Devil Remains in the Detail after NYC Teacher Contract Announcement

For months we have been urging the administration to solve the problem of the ATR pool in a way that will keep ineffective teachers out of the classroom. We have not yet seen the fine print, and while we're optimistic that the administration heeded our call, we will remain vigilant in ensuring that no child will be forced to suffer an ineffective teacher.

We have long supported merit pay for teachers, making it easier to remove ineffective teachers, and not only increasing the number of charter schools, but emulating those practices in district schools. There are some signs that the administration has recognized the efficacy of signature proposals of the education reform movement. If true, it's very encouraging. However, the devil's in the details and in the execution so we will be watching closely.


  • The City is saying that an arbitrator may make a decision to terminate based upon two write ups from principals -- but they don't have to. So, this could represent an improvement if there was an arbitrator who wanted to remove low performing teachers. If the arbitrator does not want to remove low performing teachers - as has historically been the case - then this represents no real change.

  • The law right now sets a high standard of misconduct for a teacher to be terminated -- is the City going to change that standard in the law, or will this collective bargaining agreement override the law? It's hard to believe that two days of observations could lead to the termination of a tenured teacher.

  • We will know if this is real based on what Mike Mulgrew says to ATR teachers -- if he tells them, "We will fight for you and will not allow these two write-ups to cause you to unfairly lose your job" then this policy will not adequately protect children from ineffective teachers.
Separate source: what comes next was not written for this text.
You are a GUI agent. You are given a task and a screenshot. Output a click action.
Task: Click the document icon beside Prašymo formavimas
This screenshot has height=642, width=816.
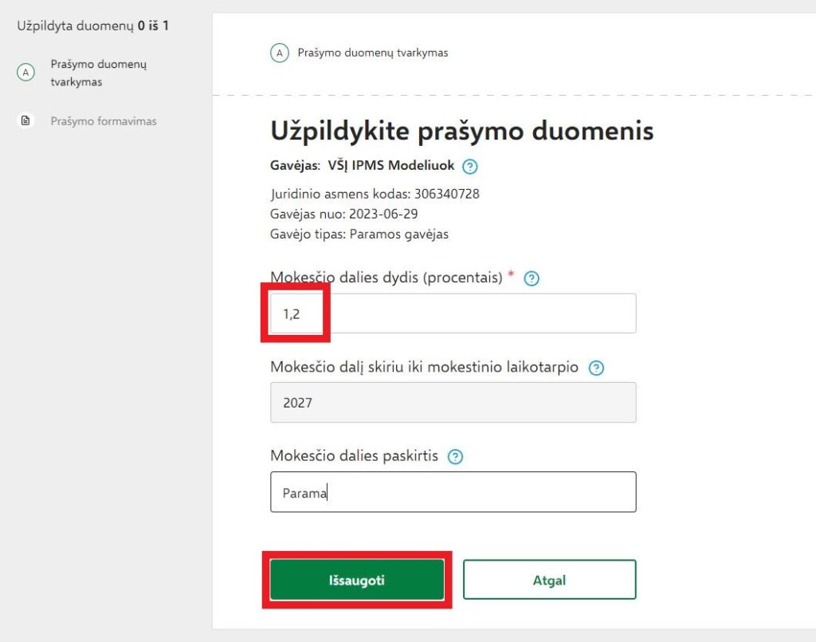click(26, 121)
"Hard to Staff School Differential"

  • If every existing teacher in a "hard to staff" school gets a $5,000 bonus, then you're incentivizing all of those teachers -- regardless of their effectiveness -- to remain. Presumably a school that is "hard to staff" is also low-performing. That means that you're incentivizing an ineffective team to remain stable.

  • The big question is -- does a teacher need to be rated effective or highly effective in order to get this bonus? If the children continue to perform poorly, will the bonuses no longer continue? If that is not the case, then these bonuses are just a giveaway to the adults and will not produce results for children.

"Reward the Best Teachers and Keep them in the Classroom":

  • The City could have taken this a step further and could have eliminated steps and lanes for all teachers. Right now, if a teacher attains extra degrees, which research shows has no impact on student outcomes, then they can get salary increases. It remains to be seen whether changes to steps and lanes will be made.

PROSE Schools:

The levels of freedom and accountability will make all the difference here.

  • It's great that the district wants to emulate practices of charter schools, but it remains to be seen just how much autonomy the school principal will have and just what provisions of the teachers contract the school can choose to ignore. Can a school choose to increase class size as a way to afford art class?

  • The central compact with charters is that they get more freedom in exchange for more accountability -- will there be any change to the accountability of these schools?

Re-programming the school day:

  • While increased time for professional development and parent engagement are good things, we're disappointed that there will be a reduction in instructional time of 37.5 minutes per day for children. The trend nationally has been to extend instructional time, not reduce it. How will the City ensure that struggling students get additional support?

  • If the Tuesday block does not get filled with parent appointments, does the principal have the freedom to assign that teacher to a co-planning period or to tutor struggling students 1:1?

"Fire Teachers Who Behave Inappropriately"

  • By adding additional criteria, the City is not actually making it easier to terminate teachers who've engaged in misconduct. Teachers who have engaged in misconduct according to the current criteria are not able to be removed easily. Adding more criteria will not change this process.